Ghostscript is bundled with PDFCreator, and it's wonderful. AVG Secure Search is questionable - it ultimately shows Google search results, along with different sets of ads, but it at least gives a 'safe/unsafe' indicator which is probably a good idea for many people. Many Slashdotters have Chrome installed, is Chrome 'not malware' when installed from Google.com/chrome, but malware when installed with CCleaner? Comodo Dragon has a few extensions bundled in to assist in safe browsing. Malware? The aforementioned VC++ Runtime - malware? Bundling alone is not enough.
Conversely, "not-bundled" isn't a dead giveaway, either. Cyberlink's installers of paid-for software, by default, changes your default autoplay settings and has a super-difficult-to-disable 'feature' of regular pop-up notifications letting you know that you don't have their latest, greatest, kitchen-sink edition...malware?
"Buggy code"
This goes hand-in-glove with the concept of "Microsoft deciding what is and what isn't". The Ask toolbar was flagged as a result of working as intended. Having buggy code is a matter of human error and is (hopefully) intended to be rectified.
Here's how I would judge whether a piece of software is malware or not:
1. Explain what your program is intended to do, and who gets copies of any data the software is privvied to, to a five year old. Are you uneasy with writing that description on the front page of your website?
2. Does the CEO of the company have this software installed on his/her computer? Did he/she do so by hitting 'next' repeatedly?
3. During the installation, were there any questions unrelated to the nature of the installation of the code you wrote? If so, was the nature of its requirements reasonably explained, and was any form of opt-out clearly labeled (i.e. not using quadruple-negatives to confuse users who would otherwise intend to opt-out)?
4. Does your software include an uninstaller that leaves the computer in a state that is indistinguishable from a computer that never had it installed in the first place?
While I agree on systemd as the default being utterly demented for Debian and a complete violation of the principle that Debian stable must be rock-solid, you can replace it with sysvinit after installation, or even before if you give the installer some configuration.
Most ACs are not even worth the keystrokes to insult them. Be generically insulted by this and ignored otherwise.
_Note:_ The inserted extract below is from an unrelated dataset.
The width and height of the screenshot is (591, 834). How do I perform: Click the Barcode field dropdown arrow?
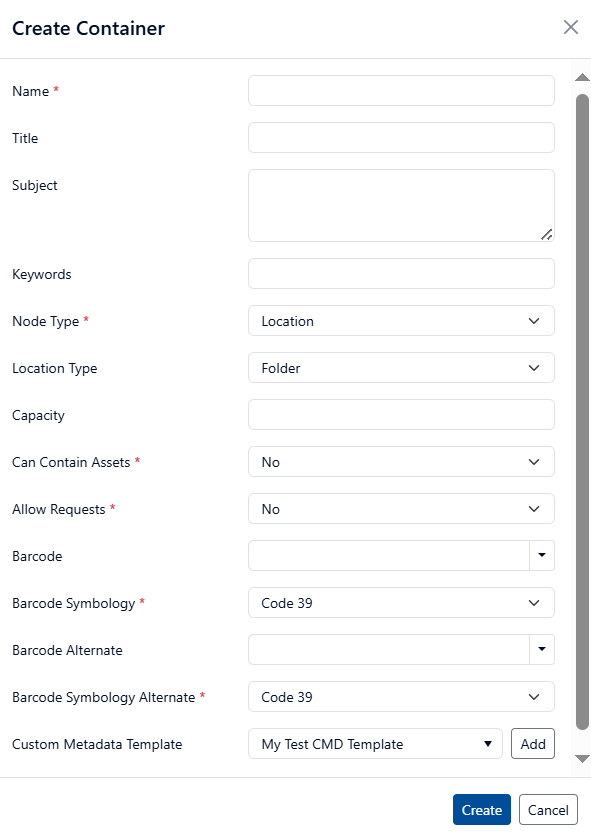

Hehehehehe. Well, sane init-systems usually manage to give you a shell so you can find out what is wrong, but systemd finds that this is beneath it as you have obviously insulted its creator by using it not exactly as was ordained.
And that is the real core of the criticism on systemd: It is a misanthropic POS, that does not respect its users one bit. Resembles its creator in that way.
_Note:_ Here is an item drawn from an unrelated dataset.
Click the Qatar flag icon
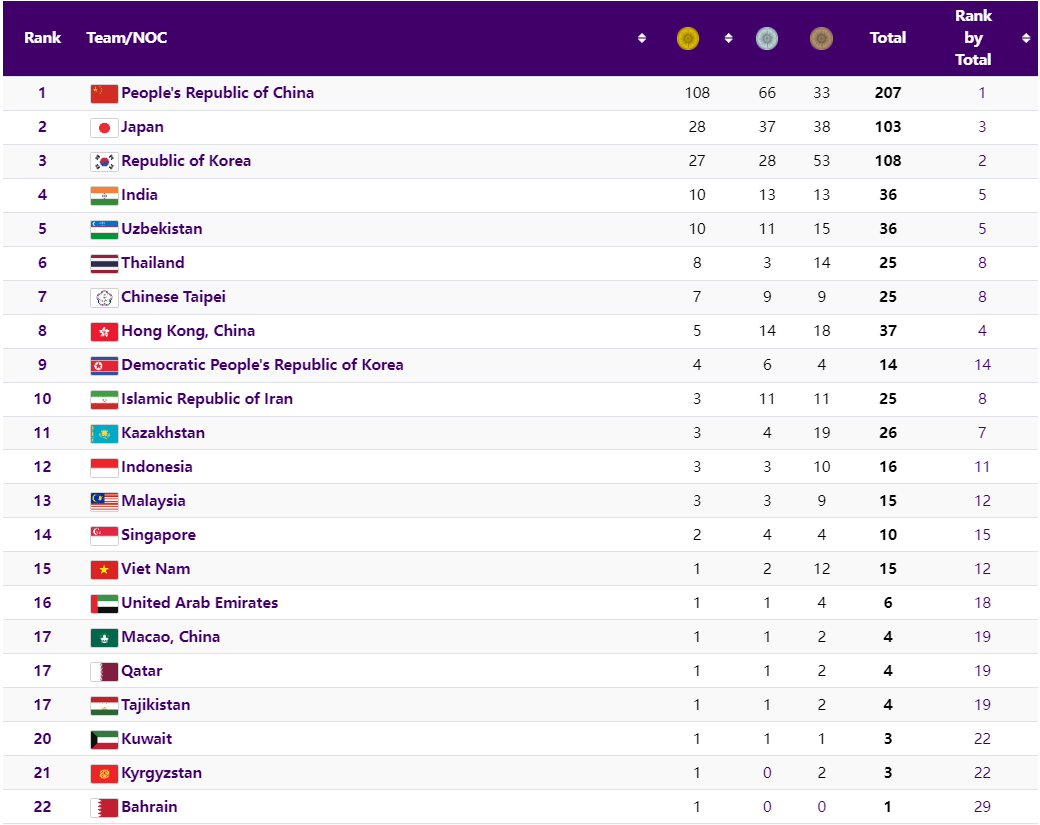click(104, 671)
Most ACs are not even worth the keystrokes to insult them. Be generically insulted by this and ignored otherwise.
Malware is software I don't want it on my machine and cannot uninstall easily.
"Easily", in this case, being using the mechanism appropriate for that particular OS. Uninstall a program dialog / apt-get uninstall / whatever.
That's it. Crap I don't want, and can't get rid of easily. Yes, that means I may call IE is malware (it increases surface attack area on my machine, and I cannot remove it), while someone else does not.
~D
This sig has been enciphered with a one-time pad. It could say almost anything.
How do you determine whether the author KNEW the code was buggy?
...gis sdrawkcab (usually not responding to ACs; don't bother posting as AC)
Programmers and software creators will do whatever benefits them the most (and makes them money). It's a safe bet someone is paying someone to help get their spyware and other adware type crap onto our PCs in any way possible!